The old fort has also been the storage point for the Constitution, Lincoln’s Gettysburg Address, the Declaration of Independence, the Magna Carta, and even some of the Queen’s crown jewels.

Up until 1933, U.S. citizens could exchange their personal holdings of currency for either gold or silver.  The government willingly obliged.  In 1933, after the gold theft by Roosevelt, local currency could no longer be traded for gold metal.  U.S. citizens still held currency backed by silver, however.  These were called Federal Reserve Silver Certificates.  They were deemed irredeemable by President Johnson in 1968.  Silver coinage was changed to base metals in 1965 and 1966.  Silver thus followed gold and it’s been paper ever since.

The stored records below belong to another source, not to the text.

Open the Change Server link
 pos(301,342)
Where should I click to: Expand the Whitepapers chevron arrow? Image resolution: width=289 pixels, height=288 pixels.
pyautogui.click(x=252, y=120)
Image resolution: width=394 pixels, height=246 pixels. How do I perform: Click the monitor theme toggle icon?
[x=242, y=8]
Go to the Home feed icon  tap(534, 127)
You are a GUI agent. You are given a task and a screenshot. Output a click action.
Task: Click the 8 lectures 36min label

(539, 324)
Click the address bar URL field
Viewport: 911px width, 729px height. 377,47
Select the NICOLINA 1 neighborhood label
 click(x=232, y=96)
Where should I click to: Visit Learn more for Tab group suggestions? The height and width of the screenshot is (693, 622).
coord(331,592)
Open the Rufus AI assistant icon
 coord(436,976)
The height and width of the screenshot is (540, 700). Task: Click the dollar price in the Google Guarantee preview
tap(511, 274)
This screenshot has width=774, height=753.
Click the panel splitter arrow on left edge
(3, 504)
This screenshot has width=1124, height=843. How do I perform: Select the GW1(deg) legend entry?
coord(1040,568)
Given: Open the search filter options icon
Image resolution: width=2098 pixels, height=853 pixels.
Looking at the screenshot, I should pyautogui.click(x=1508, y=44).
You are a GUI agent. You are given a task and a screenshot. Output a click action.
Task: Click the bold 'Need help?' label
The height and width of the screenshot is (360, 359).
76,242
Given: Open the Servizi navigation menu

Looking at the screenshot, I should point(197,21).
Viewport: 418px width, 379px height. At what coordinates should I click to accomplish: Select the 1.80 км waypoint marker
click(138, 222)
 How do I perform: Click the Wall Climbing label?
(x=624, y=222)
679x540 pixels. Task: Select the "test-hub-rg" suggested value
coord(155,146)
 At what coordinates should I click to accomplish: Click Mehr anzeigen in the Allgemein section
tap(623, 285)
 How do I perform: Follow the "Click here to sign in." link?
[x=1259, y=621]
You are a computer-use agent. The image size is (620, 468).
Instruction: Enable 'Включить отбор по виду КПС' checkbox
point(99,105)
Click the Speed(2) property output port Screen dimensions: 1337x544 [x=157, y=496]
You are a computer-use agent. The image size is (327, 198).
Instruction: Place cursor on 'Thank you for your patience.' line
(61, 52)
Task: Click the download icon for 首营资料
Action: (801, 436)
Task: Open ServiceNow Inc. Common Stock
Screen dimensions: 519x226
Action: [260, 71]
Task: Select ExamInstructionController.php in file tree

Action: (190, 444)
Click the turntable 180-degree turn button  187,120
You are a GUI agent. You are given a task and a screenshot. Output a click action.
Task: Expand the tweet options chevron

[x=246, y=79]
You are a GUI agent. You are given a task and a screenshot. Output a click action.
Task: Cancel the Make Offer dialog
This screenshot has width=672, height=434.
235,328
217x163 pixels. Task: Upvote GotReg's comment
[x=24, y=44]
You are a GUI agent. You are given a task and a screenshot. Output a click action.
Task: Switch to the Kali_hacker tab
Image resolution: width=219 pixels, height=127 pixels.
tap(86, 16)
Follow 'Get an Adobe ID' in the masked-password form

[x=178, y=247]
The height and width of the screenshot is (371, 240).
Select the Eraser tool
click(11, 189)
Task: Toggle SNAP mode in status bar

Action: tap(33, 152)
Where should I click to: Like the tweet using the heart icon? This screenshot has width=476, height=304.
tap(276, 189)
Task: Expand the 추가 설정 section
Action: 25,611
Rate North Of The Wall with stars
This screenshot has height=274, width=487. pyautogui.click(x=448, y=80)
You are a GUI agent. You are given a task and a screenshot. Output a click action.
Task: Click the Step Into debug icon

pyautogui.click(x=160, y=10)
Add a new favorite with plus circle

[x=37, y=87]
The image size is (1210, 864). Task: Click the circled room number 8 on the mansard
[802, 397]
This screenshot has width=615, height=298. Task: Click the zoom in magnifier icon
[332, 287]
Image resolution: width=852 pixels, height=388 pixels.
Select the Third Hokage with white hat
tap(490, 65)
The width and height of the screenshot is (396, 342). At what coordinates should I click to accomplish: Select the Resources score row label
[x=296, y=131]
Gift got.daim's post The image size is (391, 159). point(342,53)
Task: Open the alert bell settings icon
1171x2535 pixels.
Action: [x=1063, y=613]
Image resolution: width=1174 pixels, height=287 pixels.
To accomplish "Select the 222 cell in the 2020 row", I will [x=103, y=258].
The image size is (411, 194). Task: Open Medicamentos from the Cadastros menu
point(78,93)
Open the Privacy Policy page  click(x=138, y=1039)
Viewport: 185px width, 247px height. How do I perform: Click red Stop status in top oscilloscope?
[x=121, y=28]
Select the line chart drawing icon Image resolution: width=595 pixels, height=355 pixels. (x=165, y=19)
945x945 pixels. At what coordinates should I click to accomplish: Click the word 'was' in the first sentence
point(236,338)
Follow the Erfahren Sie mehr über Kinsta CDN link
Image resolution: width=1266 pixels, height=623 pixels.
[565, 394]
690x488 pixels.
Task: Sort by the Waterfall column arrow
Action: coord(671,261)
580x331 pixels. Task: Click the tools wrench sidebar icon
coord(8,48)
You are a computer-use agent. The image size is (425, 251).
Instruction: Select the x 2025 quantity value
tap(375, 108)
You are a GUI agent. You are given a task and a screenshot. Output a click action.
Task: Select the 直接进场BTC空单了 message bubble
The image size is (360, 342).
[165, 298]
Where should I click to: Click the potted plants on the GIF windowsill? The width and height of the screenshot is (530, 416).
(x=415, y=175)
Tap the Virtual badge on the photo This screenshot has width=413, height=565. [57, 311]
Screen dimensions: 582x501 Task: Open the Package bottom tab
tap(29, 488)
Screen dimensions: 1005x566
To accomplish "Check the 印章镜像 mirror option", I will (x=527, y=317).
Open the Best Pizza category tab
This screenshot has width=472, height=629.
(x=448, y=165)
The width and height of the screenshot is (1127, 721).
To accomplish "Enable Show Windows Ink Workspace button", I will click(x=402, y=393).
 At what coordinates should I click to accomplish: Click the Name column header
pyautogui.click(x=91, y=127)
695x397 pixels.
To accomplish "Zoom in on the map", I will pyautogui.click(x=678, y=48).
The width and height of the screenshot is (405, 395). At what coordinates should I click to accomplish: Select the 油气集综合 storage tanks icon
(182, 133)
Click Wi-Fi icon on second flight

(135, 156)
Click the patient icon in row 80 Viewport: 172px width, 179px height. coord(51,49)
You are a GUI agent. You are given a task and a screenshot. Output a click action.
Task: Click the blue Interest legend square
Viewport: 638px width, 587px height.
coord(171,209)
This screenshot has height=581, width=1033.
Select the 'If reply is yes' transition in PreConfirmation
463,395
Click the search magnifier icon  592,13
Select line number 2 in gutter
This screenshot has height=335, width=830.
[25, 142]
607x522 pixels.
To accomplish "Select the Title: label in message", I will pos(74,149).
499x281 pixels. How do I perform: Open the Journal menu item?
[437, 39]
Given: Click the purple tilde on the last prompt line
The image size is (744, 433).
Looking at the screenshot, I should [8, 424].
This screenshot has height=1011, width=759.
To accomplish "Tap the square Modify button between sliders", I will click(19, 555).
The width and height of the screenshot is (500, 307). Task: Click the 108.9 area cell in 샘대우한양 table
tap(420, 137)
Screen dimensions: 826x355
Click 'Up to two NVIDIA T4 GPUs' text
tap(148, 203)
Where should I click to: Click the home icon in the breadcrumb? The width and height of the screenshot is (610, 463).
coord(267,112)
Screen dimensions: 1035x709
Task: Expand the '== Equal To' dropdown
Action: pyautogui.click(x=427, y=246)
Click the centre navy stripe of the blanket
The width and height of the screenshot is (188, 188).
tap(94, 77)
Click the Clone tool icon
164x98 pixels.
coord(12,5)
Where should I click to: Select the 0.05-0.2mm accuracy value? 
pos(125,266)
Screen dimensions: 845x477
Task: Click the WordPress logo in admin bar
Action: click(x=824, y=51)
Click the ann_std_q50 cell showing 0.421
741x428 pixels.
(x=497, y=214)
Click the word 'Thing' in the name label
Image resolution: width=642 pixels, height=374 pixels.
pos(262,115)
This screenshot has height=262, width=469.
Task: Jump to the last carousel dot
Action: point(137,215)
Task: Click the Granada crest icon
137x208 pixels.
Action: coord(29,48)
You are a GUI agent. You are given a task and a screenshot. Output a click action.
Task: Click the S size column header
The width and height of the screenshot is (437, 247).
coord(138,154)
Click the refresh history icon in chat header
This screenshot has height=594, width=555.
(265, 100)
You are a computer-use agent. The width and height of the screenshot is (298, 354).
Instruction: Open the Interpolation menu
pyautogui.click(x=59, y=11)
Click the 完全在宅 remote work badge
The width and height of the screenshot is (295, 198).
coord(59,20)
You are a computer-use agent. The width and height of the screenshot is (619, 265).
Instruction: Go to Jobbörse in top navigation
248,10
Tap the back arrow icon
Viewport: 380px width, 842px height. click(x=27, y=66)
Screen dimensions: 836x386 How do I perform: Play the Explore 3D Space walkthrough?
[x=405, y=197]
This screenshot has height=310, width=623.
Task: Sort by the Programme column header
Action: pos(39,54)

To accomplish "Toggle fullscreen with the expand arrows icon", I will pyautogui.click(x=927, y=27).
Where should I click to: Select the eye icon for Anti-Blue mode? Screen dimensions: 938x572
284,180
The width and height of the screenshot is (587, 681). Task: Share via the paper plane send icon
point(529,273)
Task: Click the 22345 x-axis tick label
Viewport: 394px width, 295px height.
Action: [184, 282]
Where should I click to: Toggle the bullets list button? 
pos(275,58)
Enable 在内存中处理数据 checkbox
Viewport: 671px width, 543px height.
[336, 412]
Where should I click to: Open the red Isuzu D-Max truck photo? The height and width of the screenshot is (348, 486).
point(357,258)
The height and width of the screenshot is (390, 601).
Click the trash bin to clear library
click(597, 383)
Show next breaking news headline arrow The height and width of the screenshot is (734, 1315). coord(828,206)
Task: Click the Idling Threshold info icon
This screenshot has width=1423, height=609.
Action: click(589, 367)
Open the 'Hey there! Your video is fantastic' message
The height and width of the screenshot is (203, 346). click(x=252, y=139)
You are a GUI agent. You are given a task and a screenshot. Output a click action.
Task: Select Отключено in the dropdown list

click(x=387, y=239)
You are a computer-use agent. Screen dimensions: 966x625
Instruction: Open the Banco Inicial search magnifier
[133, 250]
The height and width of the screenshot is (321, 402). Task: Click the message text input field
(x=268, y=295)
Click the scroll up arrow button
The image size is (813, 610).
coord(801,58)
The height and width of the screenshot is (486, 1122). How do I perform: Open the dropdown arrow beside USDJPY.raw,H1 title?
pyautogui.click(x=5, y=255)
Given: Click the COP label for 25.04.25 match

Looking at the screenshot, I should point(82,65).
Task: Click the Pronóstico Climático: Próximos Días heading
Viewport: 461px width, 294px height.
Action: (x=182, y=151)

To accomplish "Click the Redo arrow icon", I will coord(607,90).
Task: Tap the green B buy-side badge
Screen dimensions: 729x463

As a side note, the U.S. Treasury has squandered some five billion ounces of citizens’ silver since the 1950s.  Where did it go?  To elitist insiders for the most part.  This enormous hoard was also used to suppress the price of silver.  That game is now over, and you can well expect silver to continue trading significantly higher on its own merits.

Foreign nations could trade their currency for gold until 1973, when Nixon reneged on that global promise.  There has been nothing but “good faith and credit” backing any global currency since that ignominious event.  We’re in a total fiat world.  You can judge for yourself how that’s worked out.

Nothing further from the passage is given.